If we want to set Specimen group membership separately from Collection, this will be a much bigger deal. Will likely have to drop the requirement that a Specimen be in a Collection. Not sure. Definitely a major undertaking with more discussion required.

There is currently no logic that syncs Specimen group membership with OTU group membership. I tried a configuration in which holotype specimen was private while OTU was public, and, while perhaps not a desirable combination, it does not cause an error. Adding sync logic for this will also be a bigger deal.

I would suggest opening enhancement requests for these two items if they are desired.

— Reply to this email directly, view it on GitHubhttps://github.com/paleobot/pbot-dev/issues/138#issuecomment-1652176708, or unsubscribehttps://github.com/notifications/unsubscribe-auth/ACPQSQY5ARC3FAHVF3HOKILXSFDKNANCNFSM6AAAAAAZ7NRD6U. You are receiving this because you were assigned.Message ID: @.***>

[doricon]

Ok, I totally see your point Andrew about specimens not really needing to be private (particularly for a public collection) - what could someone possibly do with that super basic specimen info??! As long as the description can be private, or the image can be private, then it should be fine. (and maybe it will just have to be fine since Doug said it would be A LOT more complicated to have specimen and collection group membership separated).

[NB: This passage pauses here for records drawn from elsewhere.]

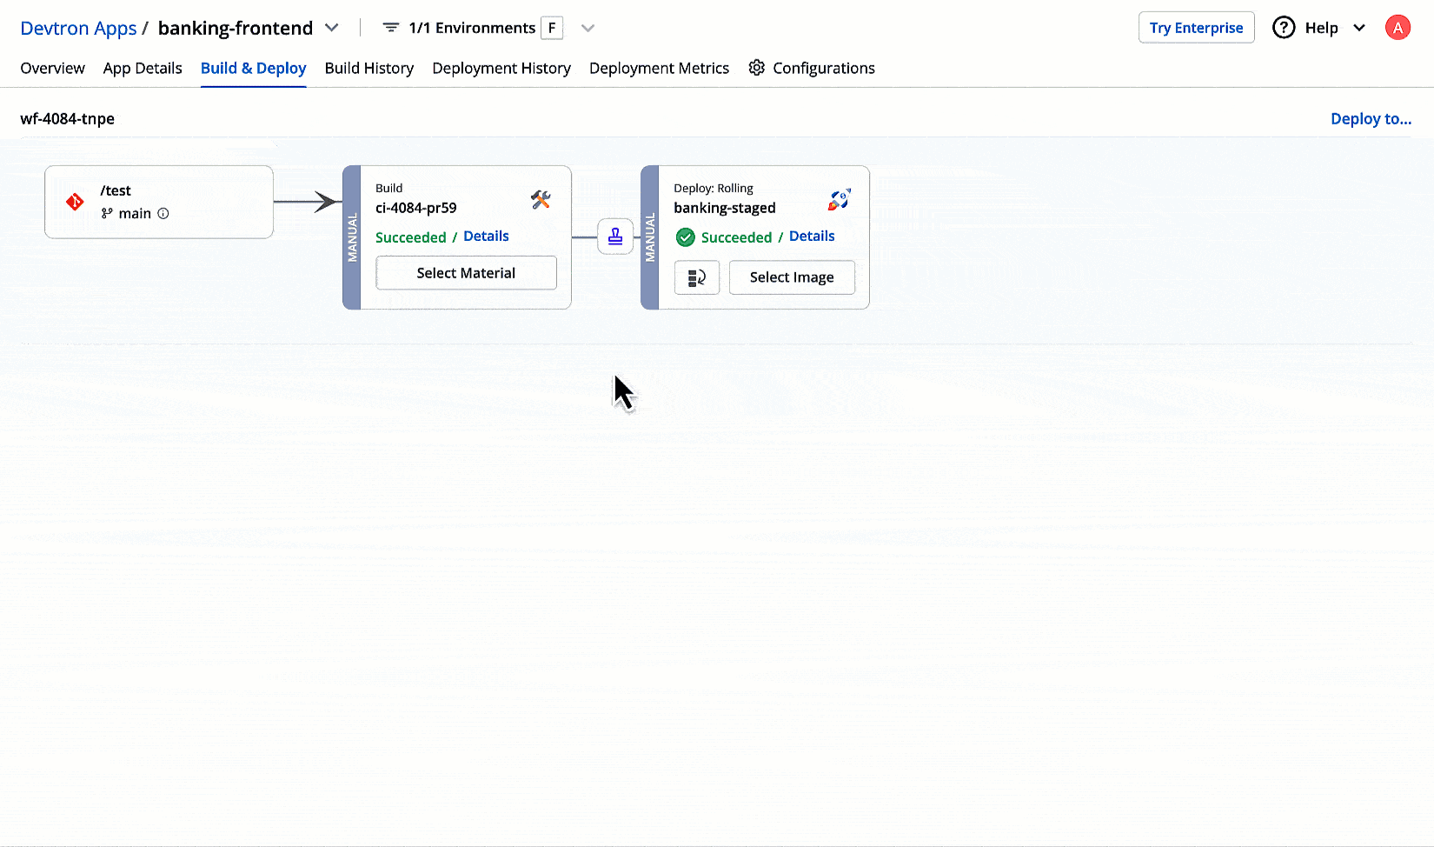The height and width of the screenshot is (847, 1434).
Task: Expand the banking-frontend app dropdown
Action: (332, 28)
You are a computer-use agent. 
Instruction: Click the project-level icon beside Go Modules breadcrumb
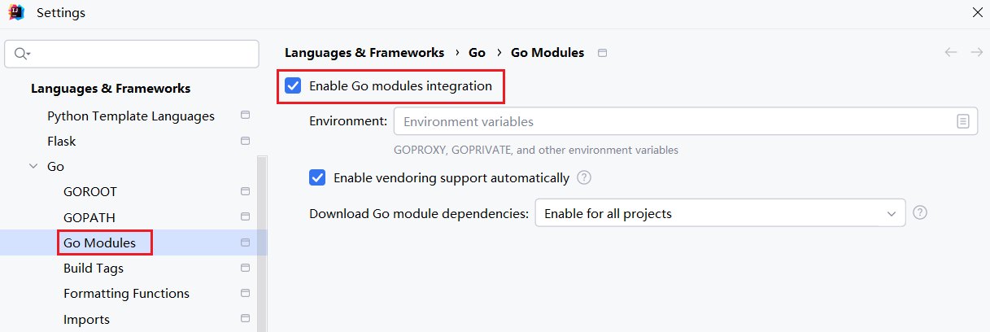tap(602, 53)
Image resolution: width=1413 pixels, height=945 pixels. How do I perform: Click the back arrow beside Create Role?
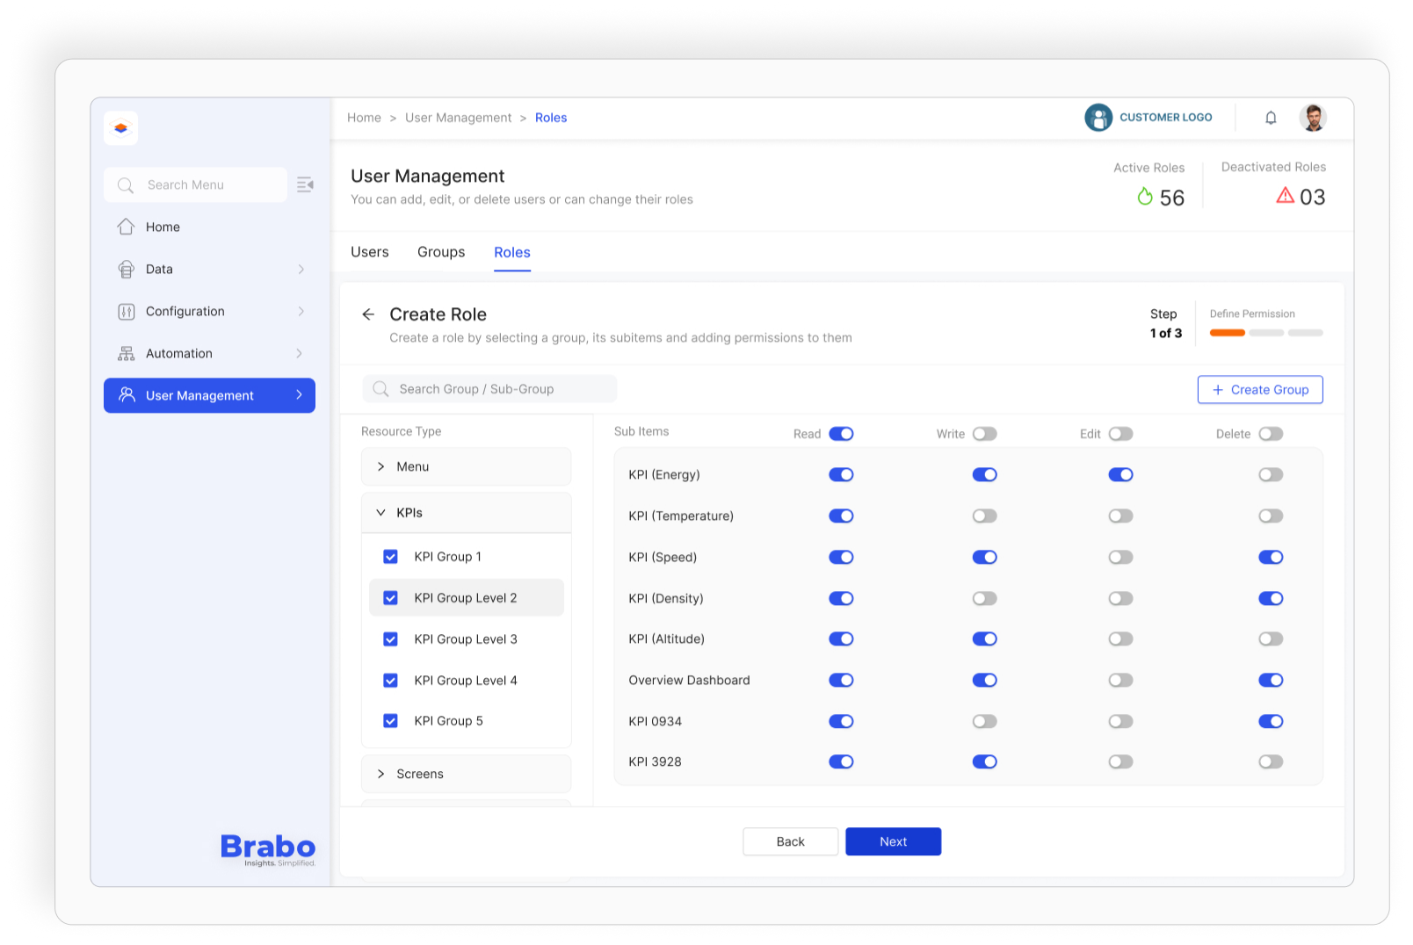(368, 314)
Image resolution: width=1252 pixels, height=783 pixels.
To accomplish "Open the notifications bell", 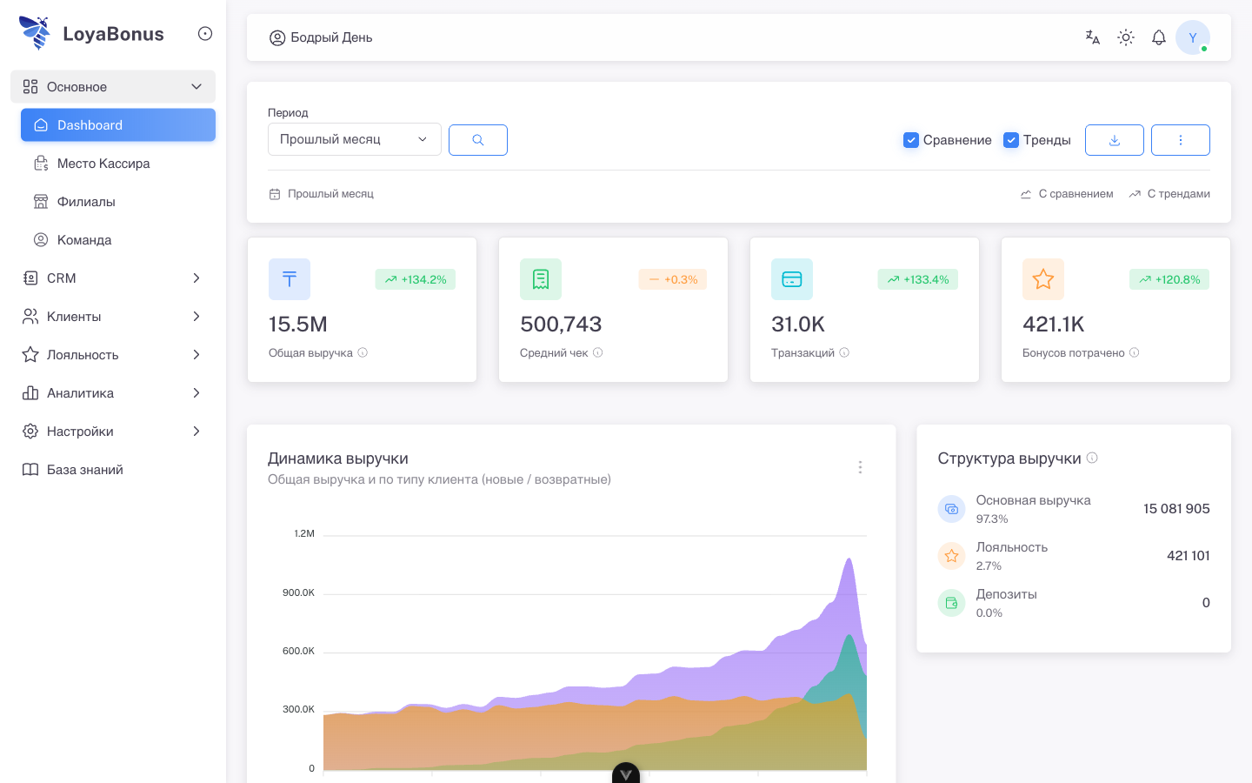I will 1159,37.
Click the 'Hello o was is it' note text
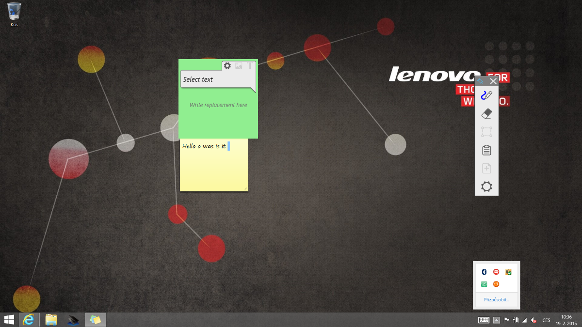Viewport: 582px width, 327px height. tap(204, 146)
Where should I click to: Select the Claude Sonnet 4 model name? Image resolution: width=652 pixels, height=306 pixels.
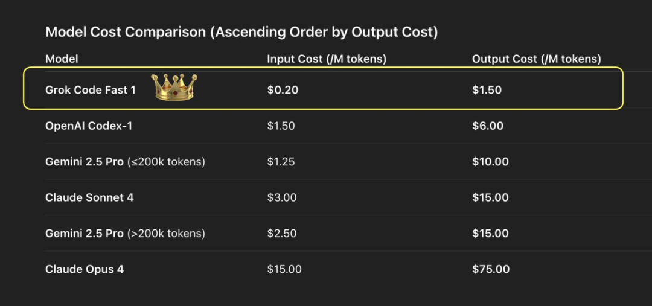coord(89,197)
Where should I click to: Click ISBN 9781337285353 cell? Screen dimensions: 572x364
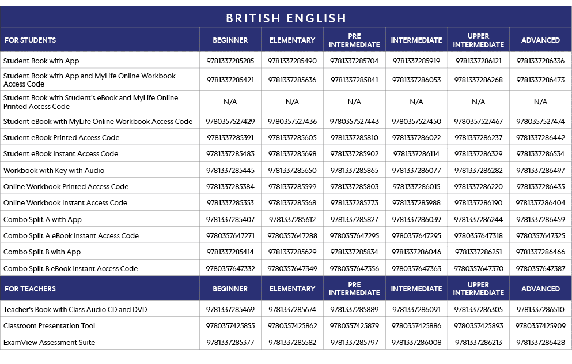point(230,203)
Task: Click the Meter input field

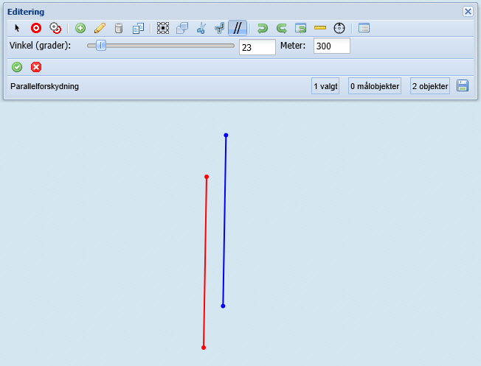Action: (x=331, y=46)
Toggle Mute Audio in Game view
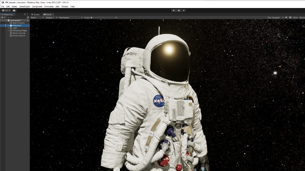Image resolution: width=305 pixels, height=171 pixels. coord(286,17)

The error for the OTU and specimen public/private issue only occurs for people who are NOT in the private group. To the user who created the private record (and any others in their private group) there will be no error, for all other users their OTU lookup abilities will be crashed. We can hop on and test that real quick together if needed to verify.

[doricon]

Following on my above message, I can open an enhancement request for the OTU and holotype specimen logic for later, and for the hackathon we will just train accordingly so that no one screws it up! And if someone does, at least we understand it and how to go fix it.

[aazaff]

The error for the OTU and specimen public/private issue only occurs for people who are NOT in the private group. To the user who created the private record (and any others in their private group) there will be no error, for all other users their OTU lookup abilities will be crashed. We can hop on and test that real quick together if needed to verify.

Okay, thinking about this more deliberately, what we REALLY need is to have an error pop up when people try to make an OTU public with private specimens. This will prevent what you are describing.

Putting programming aside entirely and just focusing on it from a scientific perspective, people should not be able to assert the existence of an OTU based on secret/hidden evidence.

[doricon]

Full agree Andrew! And I think and error message pop up would be a great way to do it.

I think it's fine for people to assign private non-type specimens to an existing public OTU as they are working on new stuff pre-publication (like I found new specimens in my locality that I think belong to Ellen's published OTU). But a new public OTU should definitely not be possible without its data/evidence being public!